ICRFS-Plus™ Training videos for new users
If for any reason you are unable to view the training or demonstration videos, please contact our support staff at support@insureware.com and we will arrange to send you a copy of the videos on CD-Rom. You will be able to run the videos from the CD.
The training videos should be used for hands on training. We suggest you run the videos on a separate computer using a data projector, and train as a group.
The only way you will learn all the new concepts and be able to exploit all the immense benefits is by using the system. Experiential learning is imperative.
It is important that you study the videos in sequential order as set out below.
Table of Contents
1. Introduction to ICRFS-Plus™ 10.2 and modelling modules
2. Modelling using the Link Ratio Techniques and Extended Link Ratio Family modules
3. Introduction to the Probabilistic Trend Family modelling framework
4. Modelling real data (CTP) in the PTF modelling framework
8. Further PTF Modelling Examples
10. Uneven Sampling periods, updating, and various other topics
- 10.1 Uneven Sampling Periods and collapsing
- 10.2 Accident Year Hetero, Model Parameters, and the testing the Wizard
10. Uneven Sampling periods, updating, and various other topics
10.1 Uneven Sampling Periods and collapsing
What does an uneven triangle look like? We explore "C uneven" an annual by quarterly dataset from the Workbook and compare it with "C even" a quarterly by quarterly representation of exactly the same data, made by interpolating zero rows into the array. "C even" represents the way that we would have gained access to this data for modelling purposes prior to version 10.2.
We show that modelling with the two versions produces identical results. This is immediately true of the SGI starting model, but for the wizard to produce identical models in either case we must set up the modelling preferences for the wizard to respond identically when there are few data points. We show how to do this and then how to save and load customised wizards.

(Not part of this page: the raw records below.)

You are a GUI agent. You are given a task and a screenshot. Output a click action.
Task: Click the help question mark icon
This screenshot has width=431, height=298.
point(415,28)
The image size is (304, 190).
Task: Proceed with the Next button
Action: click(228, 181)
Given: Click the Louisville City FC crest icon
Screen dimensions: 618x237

The forecasts for the two cases are also seen to be identical, but an important change in the forecast table is shown, since the summary by calendar periods can no longer be placed next to the first development year column as they will be over very different sizes.
We consider the issue of smoothing a model after the wizard has placed a large number of parameters. This is more likely to arise with uneven sampling periods in the calendar or development directions as they may have a great many periods.

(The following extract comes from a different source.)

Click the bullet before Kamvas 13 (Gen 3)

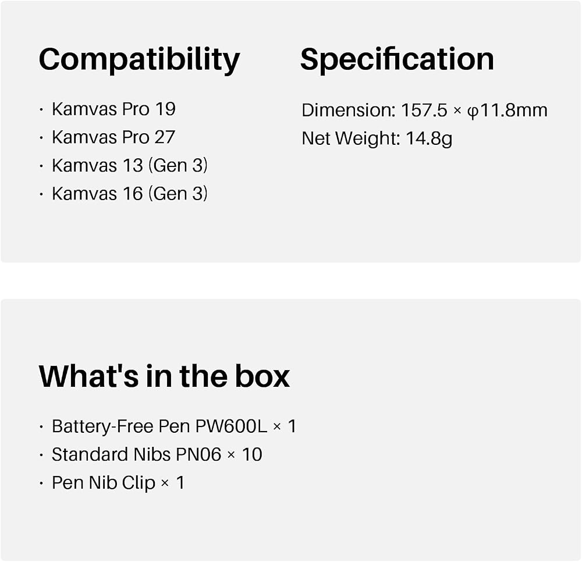(41, 166)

How to remove parameters. How to detect seasonality and where present to interpolate seasonal effects into the forecast scenario.

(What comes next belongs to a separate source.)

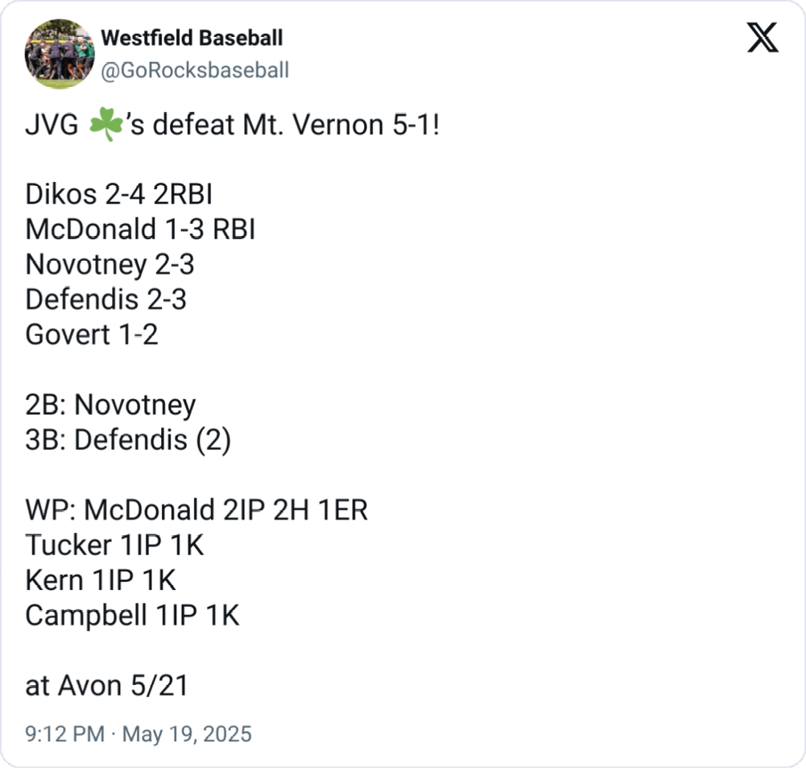
Task: Select the 'Dikos 2-4 2RBI' line
Action: click(119, 195)
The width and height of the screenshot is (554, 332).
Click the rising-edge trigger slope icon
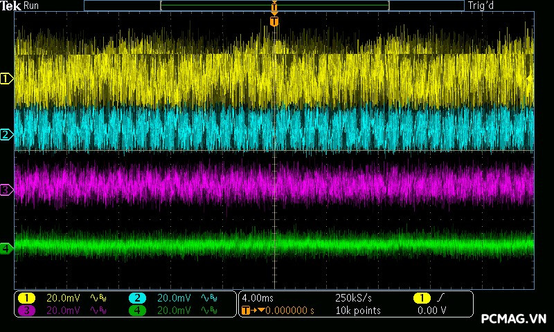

We illustrate collapsing by collapsing "C even" to create a replica of "C uneven". The need to match the starting period is stressed.
Updating uneven triangles by the addition of diagonals works in the same way as updating even triangles. We show how previous models are carried over to the updated TG and how this makes for ease of monitoring of forecasts and targets.
The video demonstrating Uneven Sampling Periods, Collapsing and Updating is approximately 35 minutes long.
10.2 Accident Year Hetero, Model Parameters, and the testing the Wizard
The contents of this video include more on Accident year hetero, how to store model parameters and how to test the wizard.
We look at how to test for accident year hetero in real data. Two TGs from the Workbook, ABC and Wcom are analysed. We begin with a wizard model and then choose Manual Hetero/Accident year hetero. A straighforward procedure of fitting all variances and then optimising suffices to test for significant accident year hetero changes. In both of these cases accident year hetero is ruled out. Accident year hetero usually indicates a change in the mix of risks and hence there are usually other trend changes involved, so MPTF modelling is recommended.
When we save a model in ICRFS-Plus we are actually saving a parameter structure. The working parameters are recalculated from the data each time we open a model, and this is what makes it interesting to transfer models between different TGs. It is also possible to save the exact parameter values as well as the structure. In this case parameter uncertainty is no longer a factor. We do this via Test/Save Model Parameters. We show how to load such a parameter model and note that this kind of model does not include any zero-weighting of outliers such as might have been a part of the original model. We can obtain exactly the same forecast output from a normal model and a parameter model if we exclude parameter uncertainty in the forecast from the normal model.
We note that parameter uncertainty contributes not only to standard deviation of the forecast values but also increases the forecast means.
We create a simulation from a set of parameters that has almost no process variability. In this case the wizard exactly recreates the original set of parameters. As we increase the process variability the wizard estimates are likely to deviate more and more from the values used to create the simulation. This is because trends can be masked by process variability. Awareness of this is important in formulating good forecast scenarios. For example if the final calendar trend in a model is zero this may be because an underlying positive trend was picked up but had too much associated variability to survive optimisation. We can place parameters to inspect these trends in order to create conservative forecast scenarios.
The video demonstrating Accident Year Hetero, Model Parameters, and the testing the Wizard is 15 minutes long.